THE RECORDS
---*---
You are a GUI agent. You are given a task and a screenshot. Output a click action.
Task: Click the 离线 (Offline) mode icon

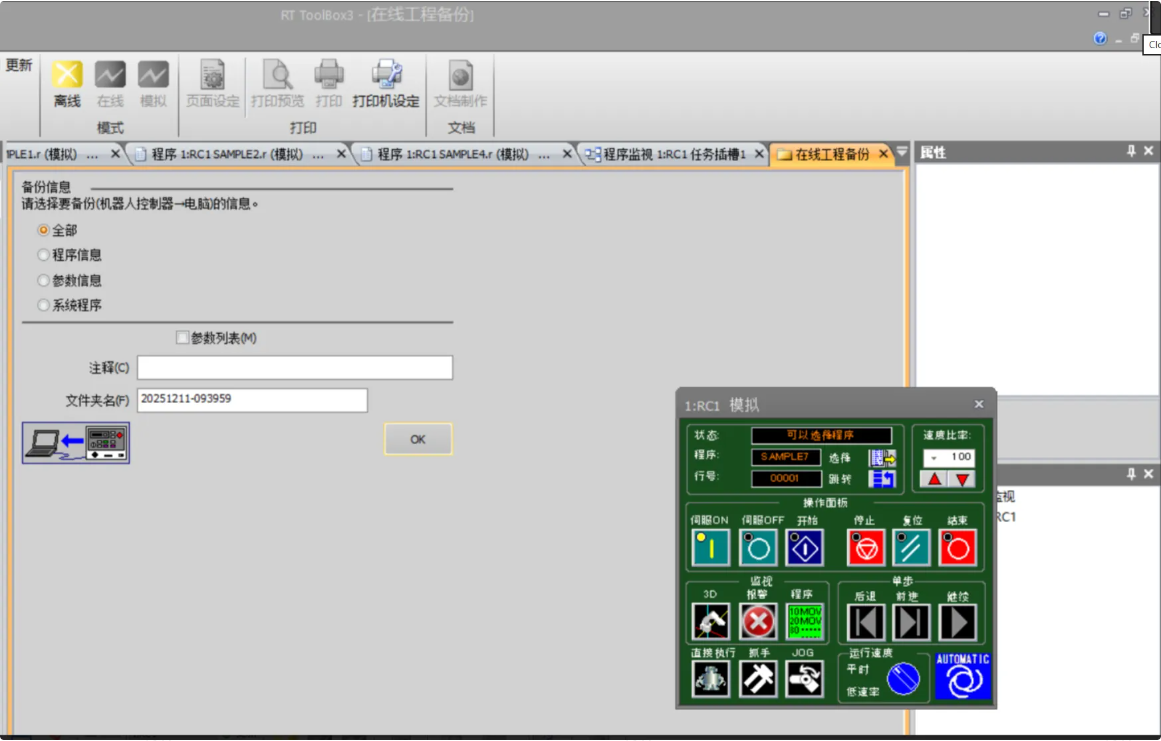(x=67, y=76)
---*---
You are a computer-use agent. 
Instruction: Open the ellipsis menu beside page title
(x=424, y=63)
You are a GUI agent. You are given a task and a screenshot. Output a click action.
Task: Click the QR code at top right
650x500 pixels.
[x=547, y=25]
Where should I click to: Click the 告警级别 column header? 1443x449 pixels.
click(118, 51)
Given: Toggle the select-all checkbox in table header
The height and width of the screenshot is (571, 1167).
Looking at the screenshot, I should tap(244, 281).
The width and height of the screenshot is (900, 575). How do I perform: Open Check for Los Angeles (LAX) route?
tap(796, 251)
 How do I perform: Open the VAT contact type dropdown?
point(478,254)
---*---
WHAT YOU SHOULD DO
There is a run of lines above from the one with "650x500 pixels." to the one with "Given: Toggle the"; print exactly that run, both ends included, and nothing else.

WRITTEN SOLUTION
650x500 pixels.
[x=547, y=25]
Where should I click to: Click the 告警级别 column header? 1443x449 pixels.
click(118, 51)
Given: Toggle the select-all checkbox in table header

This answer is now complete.